[Trecho fornecido]
┌──

Atualmente, a parlamentar gaúcha é a única mulher líder de partido na Câmara Federal. Uma das homenageadas especiais do EcoD no Dia Internacional da Mulher, ela abriu espaço na sua concorrida agenda de compromissos para nos conceder esta entrevista.
EcoD: Como tem sido a experiência de ser a única mulher líder de partido na Câmara Federal?
Manuela D’Ávila: Sempre brincamos que o nosso partido tem cotas de representatividade masculina (risos), porque apesar de o Congresso ter apenas 8% de representação feminina, a nossa bancada tem 50% de mulheres. Nós não defendemos a participação das mulheres na política apenas no discurso, buscamos tal protagonismo na prática. Acho que priorizar esse protagonismo é dar a elas o espaço para decisões no parlamento, onde as mulheres não são empoderadas. Eu sou a única mulher líder partidária na Câmara hoje.
Cumprimentada pelos colegas ao assumir a liderança nacional do PCdoB no Congresso, onde apenas 8% dos parlamentares são mulheres
Foto: Divulgação
A importância do aumento da participação das mulheres na política, portanto, é uma das tuas principais bandeiras de luta?
Eu sempre gosto de mostrar as imagens, porque elas e os números acabam valendo mais que os nossos discursos, pois a sociedade vive muitas vezes uma realidade distante da política. Em relação a economia, muitos lares já contam com mulheres chefes de família e empresas já são chefiadas por mulheres. Quando queremos trazer essa realidade para o parlamento pode dar a impressão de que estamos nos vitimizando, falando de algo que não existe. Temos que falar nisso porque somos apenas 8% no parlamento. Agora eu carrego comigo uma foto do colégio de líderes, das sessões plenárias, que mostram que praticamente não existimos fisicamente no plenário.
A desproporção entre o número de parlamentares homens e mulheres te incomoda bastante.
Sem dúvida. Quer dizer: 8 em cada 100 [mulheres] não têm visibilidade... As mulheres ainda não existem na política brasileira e isso é uma distorção da realidade. A política é uma das ferramentas da sociedade que nós ainda não transformamos.
E quais são as que foram transformadas?
Em quase três décadas de redemocratização, melhoramos e modernizamos a economia, temos transformado a educação, quando praticamente incluímos todas as crianças no processo educacional, ensino superior (com Pró-Uni, Reuni), vamos transformar o acesso à cultura com o Vale Cultura, modificação da Lei Rouanet e reforma da Lei dos Direitos Autorais (que vamos fazer neste ano), mas ao mesmo tempo nem começamos a reforma política... Quando olhamos para o restante do mundo, vemos que não é isso. O mundo não é 8% de mulheres, a nossa casa, o supermercado, a rua, o ônibus não são 8% de mulheres. Só o parlamento brasileiro.

└──

[Listagem]
┌──

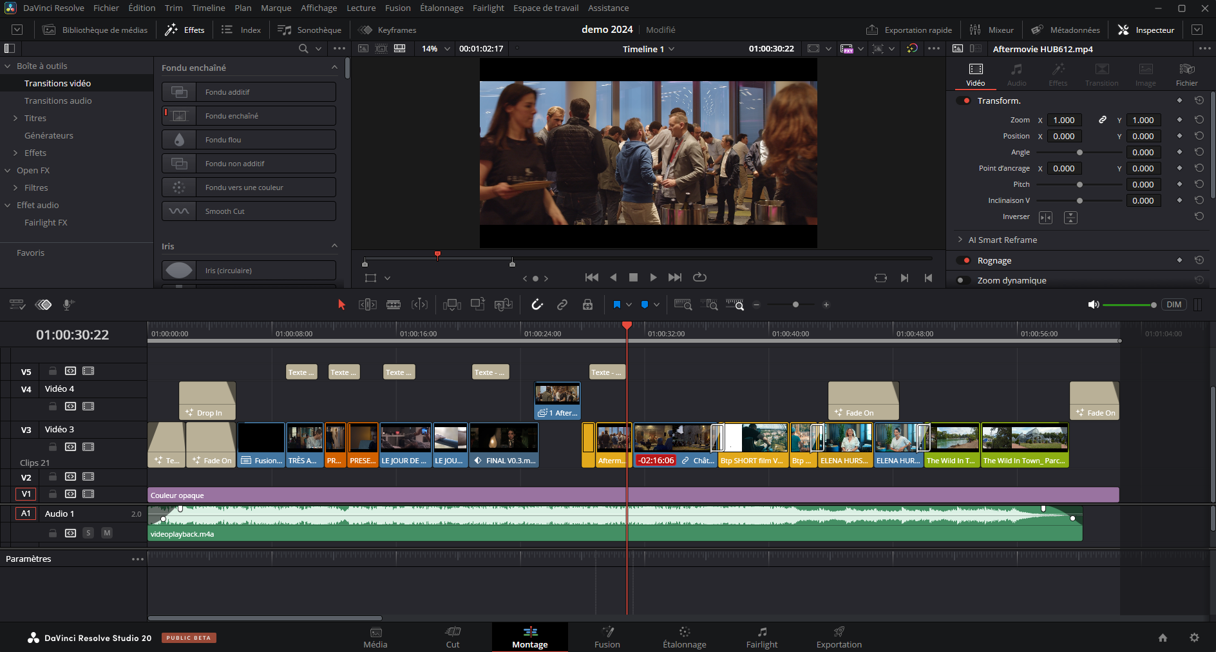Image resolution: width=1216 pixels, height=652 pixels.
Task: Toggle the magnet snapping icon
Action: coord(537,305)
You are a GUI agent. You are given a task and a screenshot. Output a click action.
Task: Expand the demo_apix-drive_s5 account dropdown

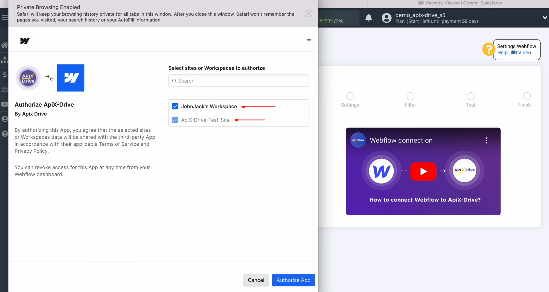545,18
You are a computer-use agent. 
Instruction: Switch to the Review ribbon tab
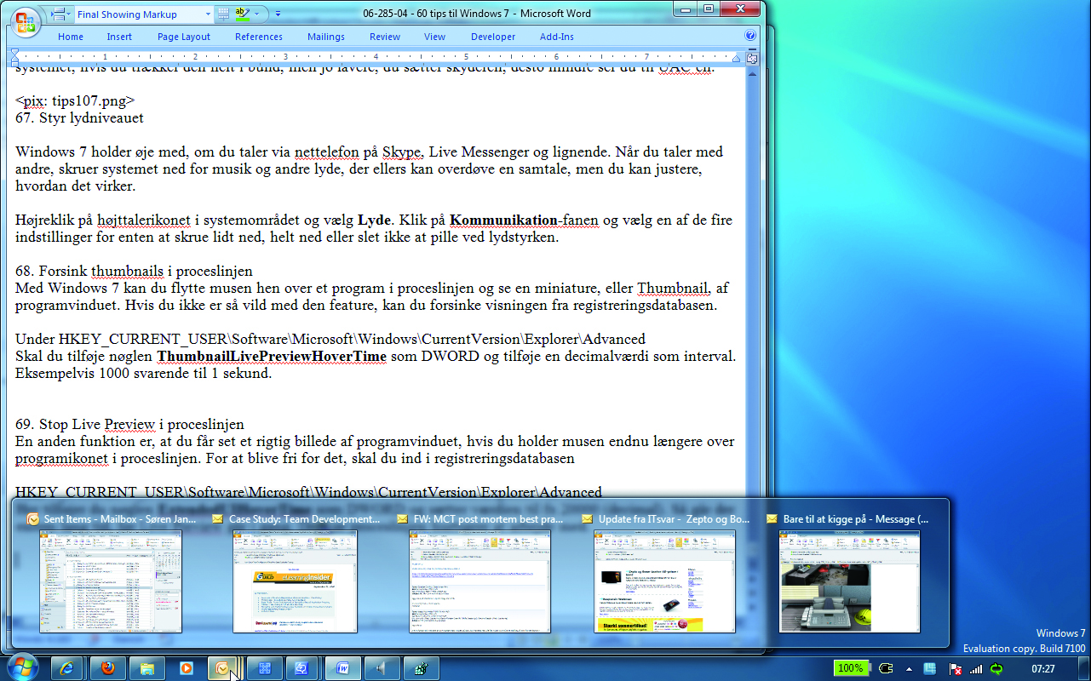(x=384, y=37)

└──
┌──

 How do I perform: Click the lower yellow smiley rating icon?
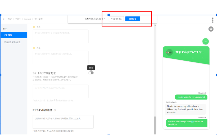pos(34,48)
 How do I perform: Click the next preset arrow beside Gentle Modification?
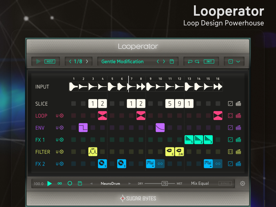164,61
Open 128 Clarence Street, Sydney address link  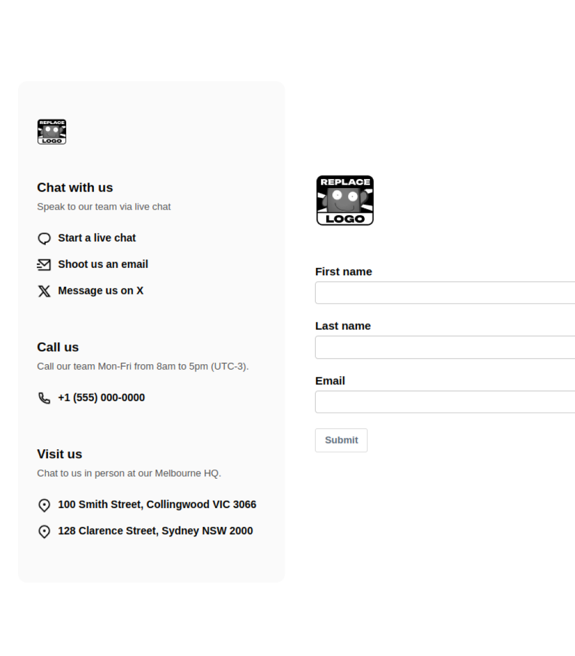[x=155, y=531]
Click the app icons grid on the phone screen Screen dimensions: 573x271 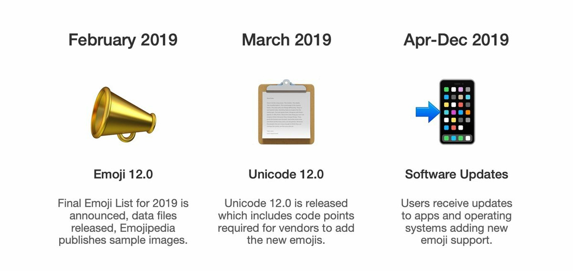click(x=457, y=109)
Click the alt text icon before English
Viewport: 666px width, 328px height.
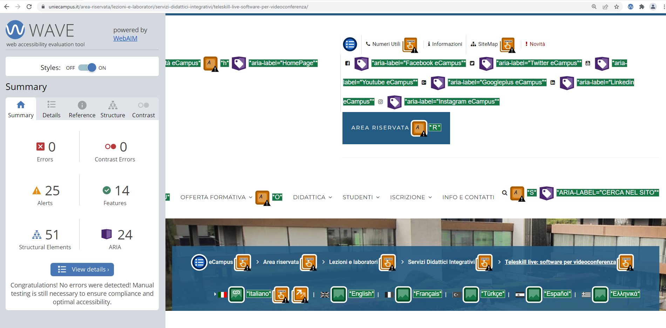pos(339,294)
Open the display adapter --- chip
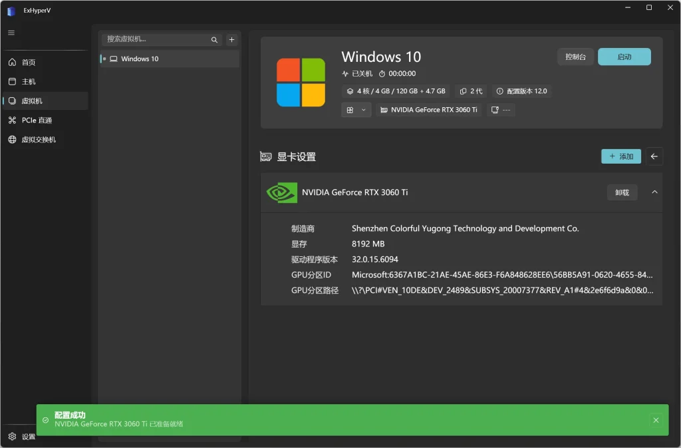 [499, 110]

└──
┌──

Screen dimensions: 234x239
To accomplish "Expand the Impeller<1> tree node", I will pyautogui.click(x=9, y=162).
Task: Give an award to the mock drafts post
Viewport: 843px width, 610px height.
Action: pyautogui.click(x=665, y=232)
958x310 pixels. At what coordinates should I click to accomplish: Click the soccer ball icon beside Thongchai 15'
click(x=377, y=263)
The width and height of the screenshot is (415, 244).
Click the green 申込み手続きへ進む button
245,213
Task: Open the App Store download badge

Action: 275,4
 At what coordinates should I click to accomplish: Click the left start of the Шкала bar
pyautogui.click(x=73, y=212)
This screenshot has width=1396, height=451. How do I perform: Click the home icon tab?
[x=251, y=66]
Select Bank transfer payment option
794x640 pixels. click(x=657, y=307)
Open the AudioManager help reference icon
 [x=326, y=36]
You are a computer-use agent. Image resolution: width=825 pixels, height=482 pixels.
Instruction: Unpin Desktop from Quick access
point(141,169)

└──

Transcreva sem alterações a parte da entrevista que se inicia nas palavras "Eu sempre gosto" e se encerra em "te incomoda bastante.".

Eu sempre gosto de mostrar as imagens, porque elas e os números acabam valendo mais que os nossos discursos, pois a sociedade vive muitas vezes uma realidade distante da política. Em relação a economia, muitos lares já contam com mulheres chefes de família e empresas já são chefiadas por mulheres. Quando queremos trazer essa realidade para o parlamento pode dar a impressão de que estamos nos vitimizando, falando de algo que não existe. Temos que falar nisso porque somos apenas 8% no parlamento. Agora eu carrego comigo uma foto do colégio de líderes, das sessões plenárias, que mostram que praticamente não existimos fisicamente no plenário.
A desproporção entre o número de parlamentares homens e mulheres te incomoda bastante.